Casanova et le nom « Seingalt »
Simiand, Guillaume. « Casanova et le nom « Seingalt » ». Dix-huitième siècle, 2012.
Casanova et le nom « Seingalt »
« L'alphabet est la propriété de tout le monde. J'ai pris huit lettres, et je les ai combinées de façon à produire le mot Seingalt. » Voilà comment Casanova, interrogé par le bourgmestre d'Augsbourg sur son droit à porter un nom qu'il s'est inventé, résume l'affaire. Huit lettres, comme dans « Casanova ». Simple hasard, calcul, ou sens caché ? La question a fasciné des générations de casanovistes, et cet article, publié dans la revue Dix-huitième siècle, tente de la reprendre à nouveaux frais.
Casanova connaît bien la fonction magique du langage. Cryptographe chevronné, inventeur d'une curieuse loterie où les joueurs misent sur des syllabes plutôt que sur des nombres, il vit dans un univers où le signe n'épuise jamais le sens. Les aventuriers de son siècle changent de nom comme de chemise -- le pseudonyme est l'extension de la bauta, le masque du carnaval vénitien, à l'Europe entière.
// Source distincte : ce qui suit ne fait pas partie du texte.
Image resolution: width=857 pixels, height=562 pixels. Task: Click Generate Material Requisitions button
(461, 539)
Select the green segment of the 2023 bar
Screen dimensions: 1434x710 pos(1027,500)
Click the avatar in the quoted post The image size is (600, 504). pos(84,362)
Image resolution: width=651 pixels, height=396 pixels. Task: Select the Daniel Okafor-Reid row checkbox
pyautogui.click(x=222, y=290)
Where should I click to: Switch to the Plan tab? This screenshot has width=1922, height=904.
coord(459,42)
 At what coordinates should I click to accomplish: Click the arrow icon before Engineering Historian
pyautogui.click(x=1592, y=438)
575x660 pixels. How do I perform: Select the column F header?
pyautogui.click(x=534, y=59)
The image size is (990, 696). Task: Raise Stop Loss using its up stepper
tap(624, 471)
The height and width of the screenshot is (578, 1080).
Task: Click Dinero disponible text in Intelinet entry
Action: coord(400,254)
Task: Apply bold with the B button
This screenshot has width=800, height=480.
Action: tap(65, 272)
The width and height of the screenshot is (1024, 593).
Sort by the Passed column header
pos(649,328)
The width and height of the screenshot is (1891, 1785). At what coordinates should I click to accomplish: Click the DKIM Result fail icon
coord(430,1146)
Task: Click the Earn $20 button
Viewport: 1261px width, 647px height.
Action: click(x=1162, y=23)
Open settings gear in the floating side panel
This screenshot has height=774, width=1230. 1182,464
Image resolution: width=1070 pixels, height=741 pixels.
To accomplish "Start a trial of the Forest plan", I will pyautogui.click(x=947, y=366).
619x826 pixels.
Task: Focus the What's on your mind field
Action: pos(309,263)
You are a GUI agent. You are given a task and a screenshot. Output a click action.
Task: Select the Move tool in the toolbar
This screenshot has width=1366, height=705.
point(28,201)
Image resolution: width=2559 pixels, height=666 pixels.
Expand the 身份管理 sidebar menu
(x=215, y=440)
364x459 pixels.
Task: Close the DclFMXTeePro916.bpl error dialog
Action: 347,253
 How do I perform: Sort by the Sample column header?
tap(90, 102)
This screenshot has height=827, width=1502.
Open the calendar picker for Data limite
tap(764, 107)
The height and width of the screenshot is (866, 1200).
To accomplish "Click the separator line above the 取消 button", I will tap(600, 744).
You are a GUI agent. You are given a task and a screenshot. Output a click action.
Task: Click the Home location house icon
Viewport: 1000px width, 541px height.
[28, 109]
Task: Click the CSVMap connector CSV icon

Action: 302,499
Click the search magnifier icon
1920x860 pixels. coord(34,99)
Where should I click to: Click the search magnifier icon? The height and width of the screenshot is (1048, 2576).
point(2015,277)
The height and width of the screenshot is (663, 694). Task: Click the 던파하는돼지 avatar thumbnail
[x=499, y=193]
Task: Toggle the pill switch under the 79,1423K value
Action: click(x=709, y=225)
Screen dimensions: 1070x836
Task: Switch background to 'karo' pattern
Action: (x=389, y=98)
Stjiepan Zanovich, escroc de haut vol, en usa plus d'une vingtaine au cours de sa carrière. Casanova n'est pas en reste : il jongle entre « Farussi », « Paralis », « Eupolème Pantaxène » (son nom d'Arcadien), et d'autres encore, attribuant au passage de faux noms à ses compagnes de voyage avec un aplomb tranquille. Mais « Seingalt » occupe une place à part dans cette collection : adopté vers 1760, à l'âge de trente-cinq ans, il n'est pas un pseudonyme occasionnel. C'est un nom de refondation.
Le contexte éclaire le geste. Au printemps 1760, Casanova est en fuite. Un procès à Paris, une humiliante arrestation à Stuttgart dont il s'échappe par une fenêtre en pleine nuit, et le voici à Zurich, « tombé des nues » selon ses propres termes, seul après souper dans la plus riche ville de Suisse, abandonné à des réflexions sur sa situation et sa vie passée. Ici s'insère un bref pèlerinage à l'abbaye d'Einsiedeln, marqué par la tentation du retrait. À défaut de se faire moine, quelle meilleure manière de se réinventer que de se choisir un nouveau nom ?
Mais pourquoi celui-ci ? Les hypothèses n'ont pas manqué, et l'article les passe en revue avec une certaine jubilation. On a proposé l'anagramme de genitals (mais Casanova ne parle pas l'anglais en 1760), celle de « Snetlage » (un professeur de Göttingen inconnu à cette date), la déformation de sine Geld (« sans argent » -- plausible, mais un peu triste pour un nom de renaissance), ou encore sing alt, « chante haut ! », en allemand. Philippe Sollers y lit le rapprochement de seing (signature) et alt (haut). D'autres, plus mystiques, préfèrent « Saint-Graal ».
L'article propose une piste différente, ancrée dans la topographie vénitienne et le calendrier des saints. Un oratoire San Gallo existe à deux pas de la place Saint-Marc ; Casanova le mentionne lui-même dans un autre texte. La fête de saint Gall tombe le 16 octobre -- date qu'il partage avec saint Longin, dont le Vénitien adoptera le nom comme surnom dans sa dernière correspondance amoureuse, et avec sainte Hedwige, pseudonyme jusque-là inexpliqué qu'il donne à une Genevoise qui l'enflamme précisément pendant ce séjour suisse. On imagine mal tant de coïncidences ; on imagine en revanche très bien Casanova, enfermé sous les Plombs, passant en revue tous les saints de l'almanach sur les conseils d'un confesseur jésuite -- ce qu'il raconte lui-même avec force détails.
La convergence de ces indices ne constitue pas une preuve, et l'article ne prétend pas refermer le dossier. Mais elle dessine le portrait d'un homme pour qui nommer, c'est créer -- et pour qui l'alphabet, loin d'être un simple outil, est un territoire où la liberté et le calcul se rencontrent. « Être auteur de son nom », dit Casanova au bourgmestre interdit : conquérir une autorité qui procède de l'existence plutôt que de la naissance. Voltaire, après tout, n'aurait pas pu aller à l'immortalité avec le nom d'Arouet.